TASK DESCRIPTION> Repeat the records starting with the line that contains "The height and" and going on through the line that contains "Click the Field", leaving the pictures out of your answer.
════════
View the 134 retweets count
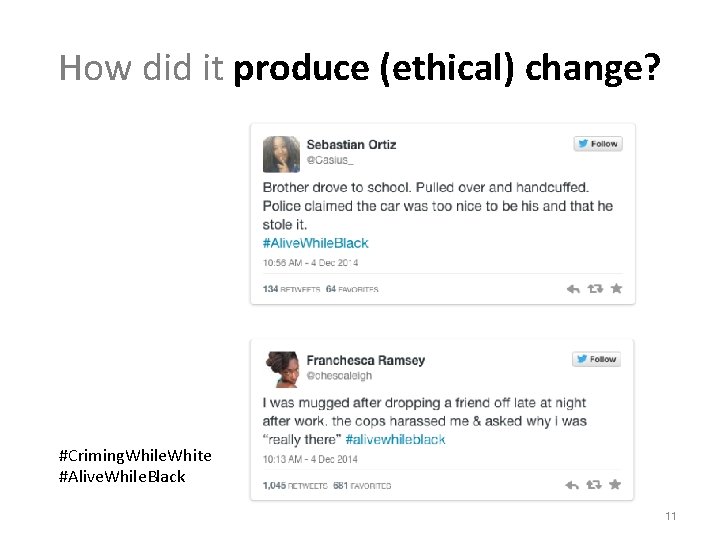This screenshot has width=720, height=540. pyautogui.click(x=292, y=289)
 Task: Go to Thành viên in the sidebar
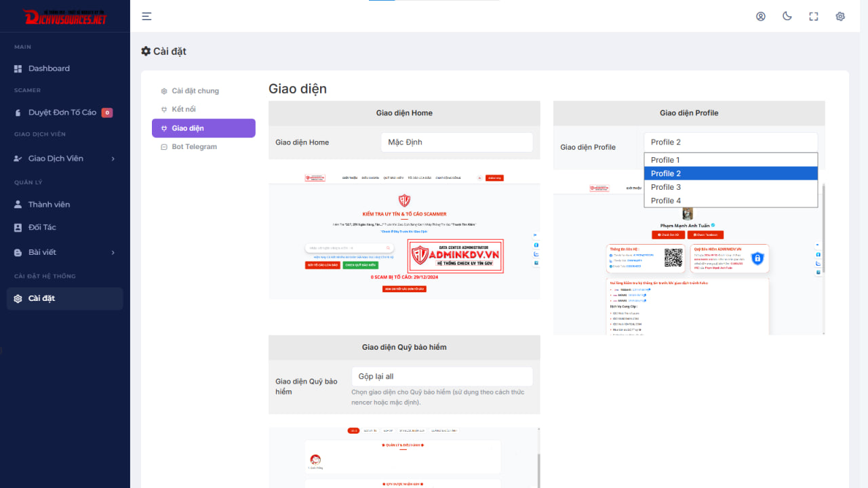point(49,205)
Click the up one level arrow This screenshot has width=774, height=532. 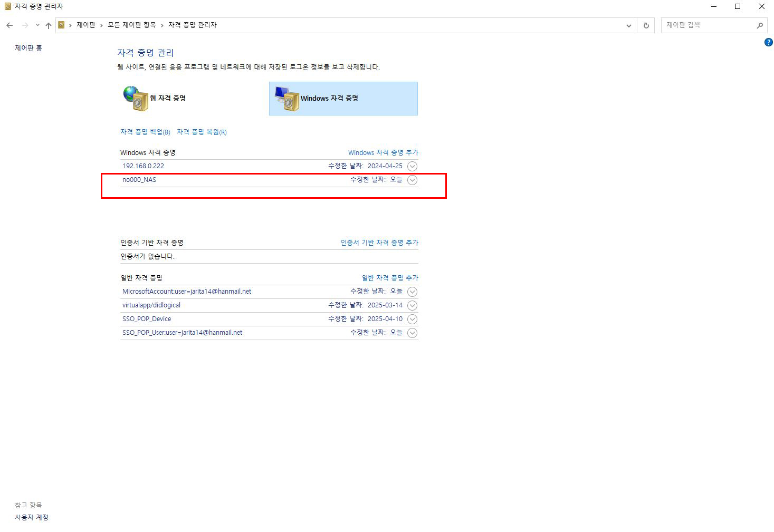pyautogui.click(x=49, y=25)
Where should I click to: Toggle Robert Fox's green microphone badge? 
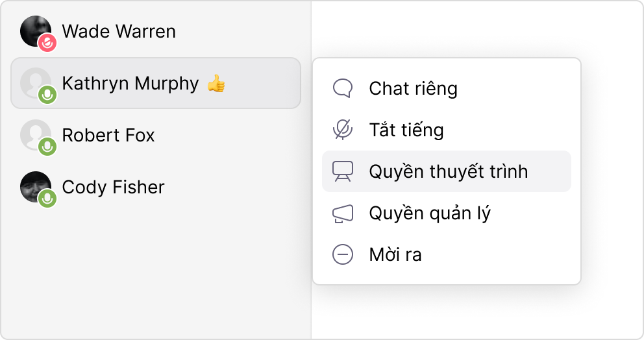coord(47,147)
════════
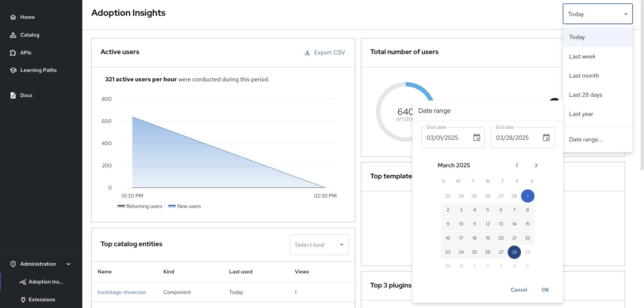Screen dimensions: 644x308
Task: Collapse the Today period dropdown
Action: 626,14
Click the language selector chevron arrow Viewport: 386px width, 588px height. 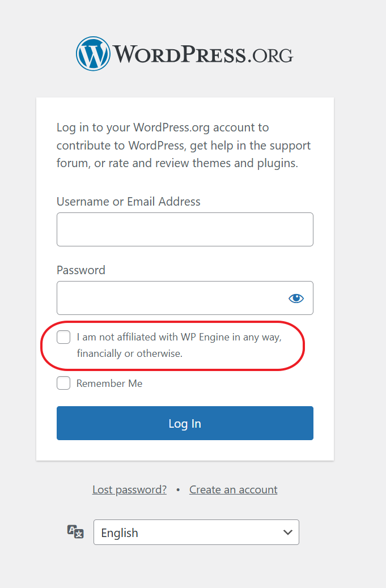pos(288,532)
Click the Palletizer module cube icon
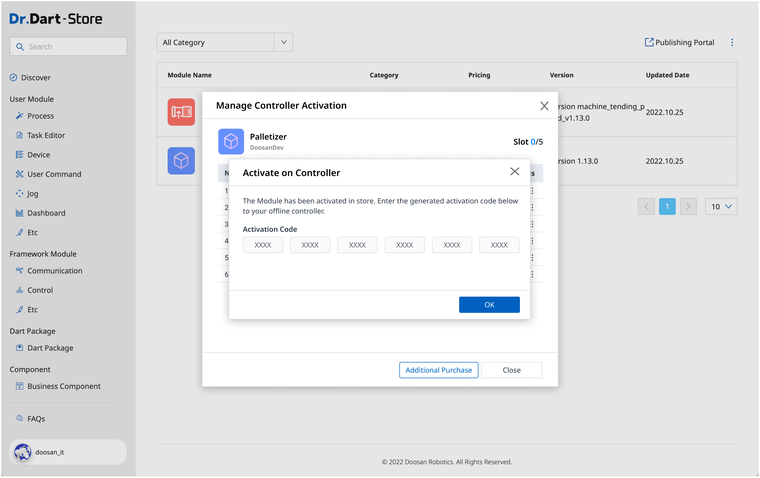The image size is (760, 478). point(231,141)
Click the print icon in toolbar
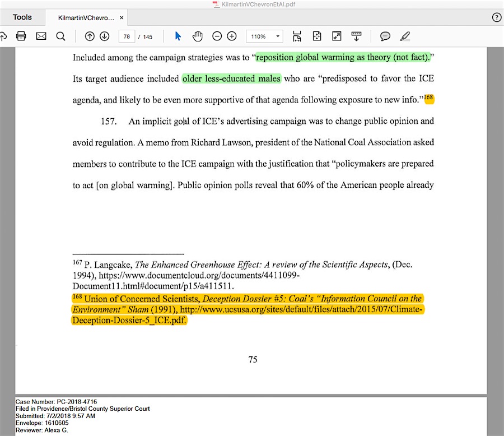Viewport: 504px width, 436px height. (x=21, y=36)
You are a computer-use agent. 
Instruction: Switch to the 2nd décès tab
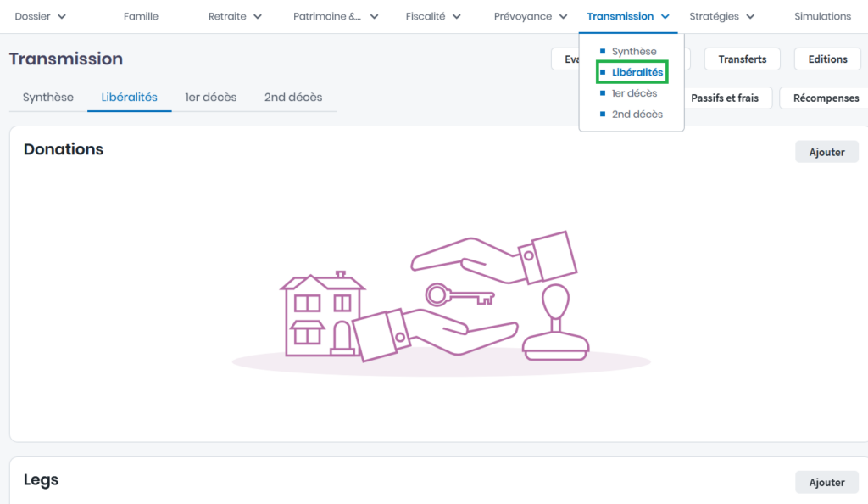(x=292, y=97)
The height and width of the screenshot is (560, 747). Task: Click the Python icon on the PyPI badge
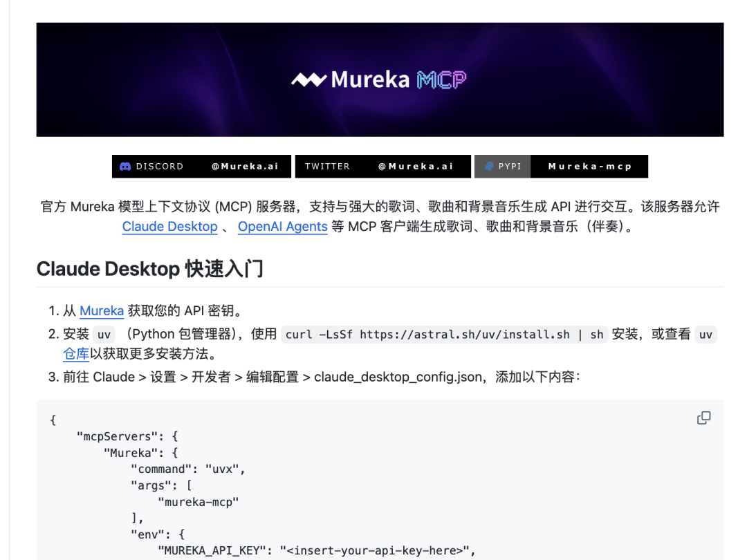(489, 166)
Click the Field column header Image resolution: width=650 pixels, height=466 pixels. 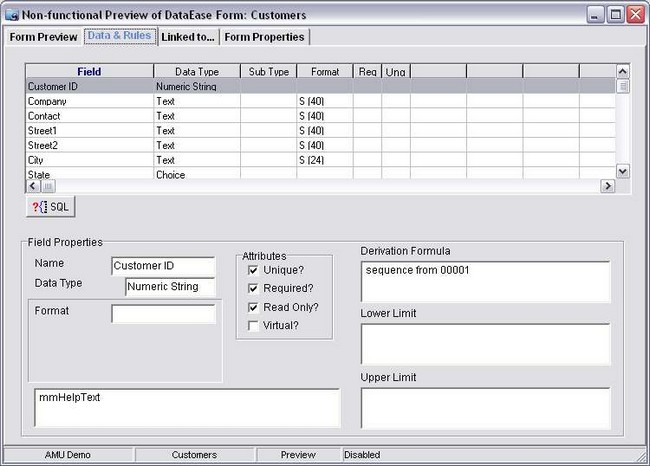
════════
TASK SOLUTION>
The height and width of the screenshot is (560, 747). Task: Click the Python icon on the PyPI badge
(489, 166)
Click the Field column header Image resolution: width=650 pixels, height=466 pixels. 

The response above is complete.